Now that the Labor Department's fiduciary rule is dead, advisors' fiduciary compliance will revert back to the 1975 Employee Retirement Income Security Act's five-part test — but that doesn't mean it's business as usual, according to Brad Campbell, former head of Labor's Employee Benefits Security Administration.
"Just because we're going back to the old rule, so to speak, doesn't mean we're going back to the old interpretations that much of the industry has fallen into," Campbell, now partner at Drinker Biddle & Reath in Washington, said during the law firm's recent Inside the Beltway webcast.
(Related: To the Fiduciaries Go the Spoils)
"Advisors to plans are going to remain fiduciaries even though we're reverting to the old test," Campbell said, and that includes registered representatives and insurance agents who advise retirement plans.
However, "that's not the case for rollovers. For rollovers, we really are going back to the pre-DOL [fiduciary] rule situation, which is that most rollover advice is not going to be fiduciary advice, primarily because it's provided on a one-time basis."
Fred Reish, partner in Drinker Biddle's Los Angeles office, who also participated in the webcast, told ThinkAdvisor on Friday that "many advisors to plans would be fiduciaries" even though DOL's fiduciary rule has been vacated.
That's for two reasons, Reish said. "The first is that the old fiduciary definition, which applies again after the 5th Circuit decision, is 'functional,' [which means] it applies based on the facts that actually happen, and not on the type of advisor."
Second, Reish said, "under that functional definition, most retirement plan advisors satisfy the definition and therefore are fiduciaries. We believe that the DOL will enforce that more actively than in the past."

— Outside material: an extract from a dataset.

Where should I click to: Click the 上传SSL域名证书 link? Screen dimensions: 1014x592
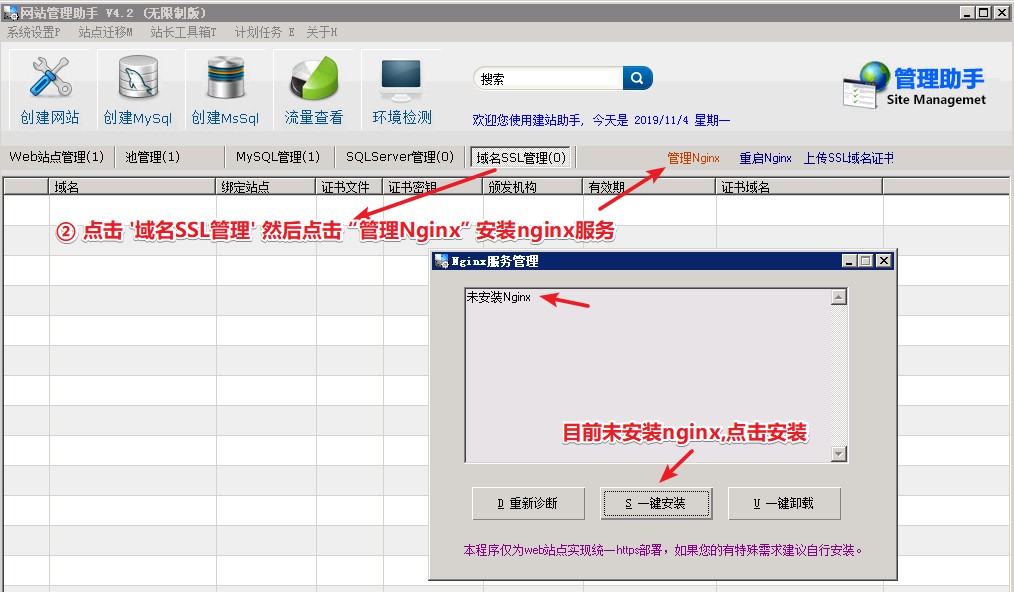point(848,158)
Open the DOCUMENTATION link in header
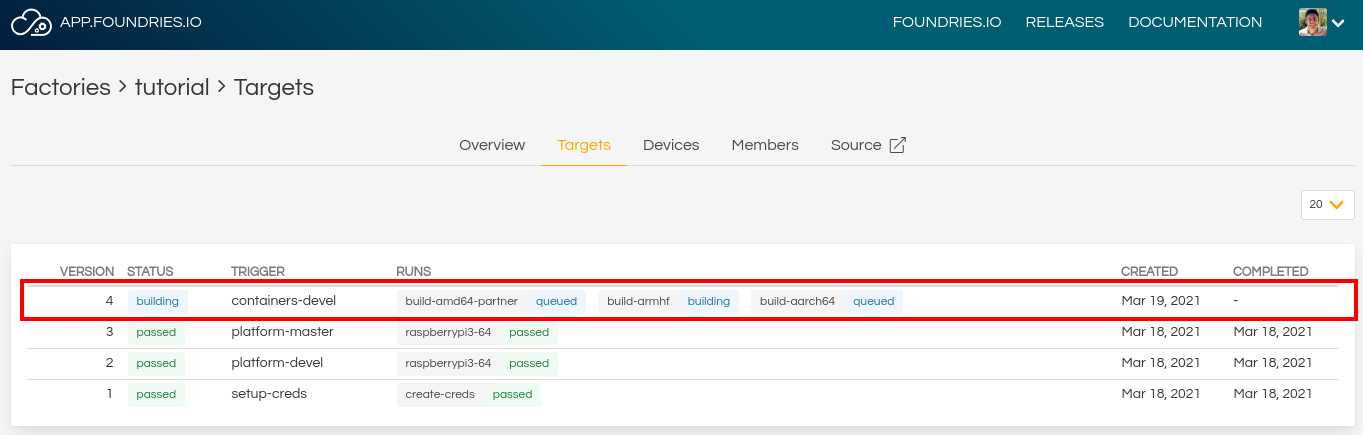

Over the last 20 or 30 years, Campbell stated during the webcast, the industry has "fallen into using a shorthand that probably was not correct, which was that if you were an advisor on the sales side, if you were a registered rep or an insurance agent or somebody in that capacity, typically I think the industry viewed it as this person was not going to be an ERISA fiduciary even when they were advising 401(k) plans on a regular basis on their menu."